Let the sun shine in
Clinical trial registries are not a new concept. More than 300 exist. The largest, run by the National Institutes of Health, is available online (link). GSK, which has posted on its Web site all its paroxetine research findings, announced in June that it would create a public registry listing protocols and results of GSK-sponsored trials.
But physicians and others pressing for more transparency say that while these kinds of registries are a step in the right direction, much more progress is necessary.
"There are lots of registers," said Kay Dickersin, PhD, a professor of epidemiology at Brown University and director of the U.S. Cochrane Center, an independent nonprofit organization based in Providence, R.I., that produces systematic reviews of health care interventions. "They're hard to use, and they're not comprehensive." Advocates say the sheer number of registries makes the process of finding trials too cumbersome for patients and scientists alike. And many trials aren't registered anywhere.
Also, no repositories include unpublished data resulting from trials. The AMA policy attempts to address this point by calling for findings to be published or put into a database -- but not simply left to perish. Experts estimate as much as 50% of clinical trial results never see the light of day, and supporters argue that the result is unethical because it leads to buried data that could otherwise have had an impact on patient care. It can also slow the progress of science because researchers unknowingly repeat lines of inquiry that may have already been proven unsuccessful.
"Studies that do not make it into journals should be available to clinicians and physician researchers," said Samuel Blackman, MD, PhD, an AMA Council on Scientific Affairs member. "A comprehensive clinical trial registry is crucial. In addition to reducing publication bias, a comprehensive registry will allow physician researchers to know what research questions have already been asked and potentially will allow researchers to refine their research questions and improve study design."

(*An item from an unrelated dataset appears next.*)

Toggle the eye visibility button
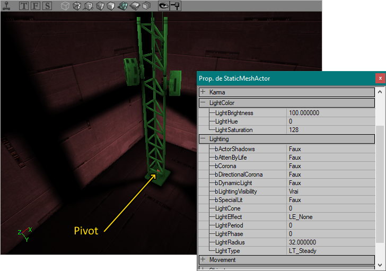This screenshot has width=386, height=271. coord(164,6)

Those who run clinical trial registers agree that what the AMA and others have in mind is feasible. The NIH collection, for instance, which only lists studies related to severe and life-threatening diseases and links to published findings, could be expanded.
There is significant concern, however, about making unpublished data, which have not yet gone through the peer-review process, more publicly available.
"From a technical point of view, the infrastructure is in place," said Alexa McCray, PhD, director of biomedical communications at the National Library of Medicine and of the NIH's registry, ClinicalTrials.gov. "But there is the whole question of quality control. We don't want people putting data into ClinicalTrials.gov that has not been validated or peer-reviewed in one way or another. But as a community we need to have a discussion about what counts as validated data."
While scientists are worried about how lay people would interpret such information, pharmaceutical companies are worried about another angle -- trade secrets.
"It's very important that proprietary data be protected," said Jeff Trewhitt, a spokesman for the Pharmaceutical Research and Manufacturers of America. "And there is strong potential for confusion with a registry unless it's done right."
Still, advocates say that much of the information companies are seeking to protect is already out there. A universal trial registry would simply make it easier to find. Such a repository would also make companies less likely to be accused of hiding things.
"As a scientist, I feel that, if there's scientific data, there's no reason to hide it," Dr. Schneider said. "That information is valuable, and it needs to be available. I don't think the drug companies are interested in hiding information either. By [creating registries], it probably protects them."